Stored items
§ §

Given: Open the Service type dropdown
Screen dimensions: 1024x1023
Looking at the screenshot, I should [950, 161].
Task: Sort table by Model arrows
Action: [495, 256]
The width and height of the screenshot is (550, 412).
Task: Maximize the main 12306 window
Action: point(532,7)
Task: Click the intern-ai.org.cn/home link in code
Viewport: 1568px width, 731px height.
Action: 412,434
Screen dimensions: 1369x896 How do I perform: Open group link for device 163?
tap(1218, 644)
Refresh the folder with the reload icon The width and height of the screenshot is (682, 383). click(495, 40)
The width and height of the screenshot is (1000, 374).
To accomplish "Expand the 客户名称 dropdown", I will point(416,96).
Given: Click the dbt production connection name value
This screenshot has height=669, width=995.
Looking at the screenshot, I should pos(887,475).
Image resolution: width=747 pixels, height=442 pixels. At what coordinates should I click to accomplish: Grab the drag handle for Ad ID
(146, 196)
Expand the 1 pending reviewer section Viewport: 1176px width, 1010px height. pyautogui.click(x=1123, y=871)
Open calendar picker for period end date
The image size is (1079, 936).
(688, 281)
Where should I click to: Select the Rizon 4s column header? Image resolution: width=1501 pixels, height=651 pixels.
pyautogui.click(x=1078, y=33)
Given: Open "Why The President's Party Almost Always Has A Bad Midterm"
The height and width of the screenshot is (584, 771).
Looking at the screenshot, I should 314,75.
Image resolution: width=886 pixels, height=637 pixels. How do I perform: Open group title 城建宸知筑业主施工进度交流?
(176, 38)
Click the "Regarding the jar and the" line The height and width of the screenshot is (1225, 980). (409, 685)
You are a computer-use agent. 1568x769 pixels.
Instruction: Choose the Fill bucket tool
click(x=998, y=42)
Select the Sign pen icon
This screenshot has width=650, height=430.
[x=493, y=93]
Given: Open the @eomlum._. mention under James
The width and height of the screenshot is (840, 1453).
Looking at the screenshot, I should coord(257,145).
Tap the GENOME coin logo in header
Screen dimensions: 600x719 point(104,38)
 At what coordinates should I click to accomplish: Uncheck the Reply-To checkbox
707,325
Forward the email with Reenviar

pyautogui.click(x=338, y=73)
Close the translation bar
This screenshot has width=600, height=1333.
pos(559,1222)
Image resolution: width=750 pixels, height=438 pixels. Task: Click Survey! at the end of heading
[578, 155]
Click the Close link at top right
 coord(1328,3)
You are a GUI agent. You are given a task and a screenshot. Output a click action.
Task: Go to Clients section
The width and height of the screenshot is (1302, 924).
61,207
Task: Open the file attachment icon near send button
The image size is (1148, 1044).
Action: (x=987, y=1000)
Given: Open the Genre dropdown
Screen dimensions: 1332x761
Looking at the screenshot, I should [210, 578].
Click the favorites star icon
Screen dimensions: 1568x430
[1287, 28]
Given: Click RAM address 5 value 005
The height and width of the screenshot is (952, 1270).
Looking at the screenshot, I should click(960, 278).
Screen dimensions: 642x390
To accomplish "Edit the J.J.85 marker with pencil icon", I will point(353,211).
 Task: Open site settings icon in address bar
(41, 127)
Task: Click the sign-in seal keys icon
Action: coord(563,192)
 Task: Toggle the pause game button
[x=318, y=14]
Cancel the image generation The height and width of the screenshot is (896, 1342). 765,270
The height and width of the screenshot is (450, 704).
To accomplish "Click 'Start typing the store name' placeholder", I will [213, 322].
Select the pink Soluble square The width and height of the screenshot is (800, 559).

§ §

◆ **What to work on**:
The entries above must be returned exactly.

◆ **Result**:
Given: Open the Service type dropdown
Screen dimensions: 1024x1023
Looking at the screenshot, I should [950, 161].
Task: Sort table by Model arrows
Action: [495, 256]
The width and height of the screenshot is (550, 412).
Task: Maximize the main 12306 window
Action: point(532,7)
Task: Click the intern-ai.org.cn/home link in code
Viewport: 1568px width, 731px height.
Action: 412,434
Screen dimensions: 1369x896 How do I perform: Open group link for device 163?
tap(1218, 644)
Refresh the folder with the reload icon The width and height of the screenshot is (682, 383). click(495, 40)
The width and height of the screenshot is (1000, 374).
To accomplish "Expand the 客户名称 dropdown", I will point(416,96).
Given: Click the dbt production connection name value
This screenshot has height=669, width=995.
Looking at the screenshot, I should pos(887,475).
Image resolution: width=747 pixels, height=442 pixels. At what coordinates should I click to accomplish: Grab the drag handle for Ad ID
(146, 196)
Expand the 1 pending reviewer section Viewport: 1176px width, 1010px height. pyautogui.click(x=1123, y=871)
Open calendar picker for period end date
The image size is (1079, 936).
(688, 281)
Where should I click to: Select the Rizon 4s column header? Image resolution: width=1501 pixels, height=651 pixels.
pyautogui.click(x=1078, y=33)
Given: Open "Why The President's Party Almost Always Has A Bad Midterm"
The height and width of the screenshot is (584, 771).
Looking at the screenshot, I should 314,75.
Image resolution: width=886 pixels, height=637 pixels. How do I perform: Open group title 城建宸知筑业主施工进度交流?
(176, 38)
Click the "Regarding the jar and the" line The height and width of the screenshot is (1225, 980). (409, 685)
You are a computer-use agent. 1568x769 pixels.
Instruction: Choose the Fill bucket tool
click(x=998, y=42)
Select the Sign pen icon
This screenshot has width=650, height=430.
[x=493, y=93]
Given: Open the @eomlum._. mention under James
The width and height of the screenshot is (840, 1453).
Looking at the screenshot, I should coord(257,145).
Tap the GENOME coin logo in header
Screen dimensions: 600x719 point(104,38)
 At what coordinates should I click to accomplish: Uncheck the Reply-To checkbox
707,325
Forward the email with Reenviar

pyautogui.click(x=338, y=73)
Close the translation bar
This screenshot has width=600, height=1333.
pos(559,1222)
Image resolution: width=750 pixels, height=438 pixels. Task: Click Survey! at the end of heading
[578, 155]
Click the Close link at top right
 coord(1328,3)
You are a GUI agent. You are given a task and a screenshot. Output a click action.
Task: Go to Clients section
The width and height of the screenshot is (1302, 924).
61,207
Task: Open the file attachment icon near send button
The image size is (1148, 1044).
Action: (x=987, y=1000)
Given: Open the Genre dropdown
Screen dimensions: 1332x761
Looking at the screenshot, I should [210, 578].
Click the favorites star icon
Screen dimensions: 1568x430
[1287, 28]
Given: Click RAM address 5 value 005
The height and width of the screenshot is (952, 1270).
Looking at the screenshot, I should click(960, 278).
Screen dimensions: 642x390
To accomplish "Edit the J.J.85 marker with pencil icon", I will point(353,211).
 Task: Open site settings icon in address bar
(41, 127)
Task: Click the sign-in seal keys icon
Action: coord(563,192)
 Task: Toggle the pause game button
[x=318, y=14]
Cancel the image generation The height and width of the screenshot is (896, 1342). 765,270
The height and width of the screenshot is (450, 704).
To accomplish "Click 'Start typing the store name' placeholder", I will [213, 322].
Select the pink Soluble square The width and height of the screenshot is (800, 559).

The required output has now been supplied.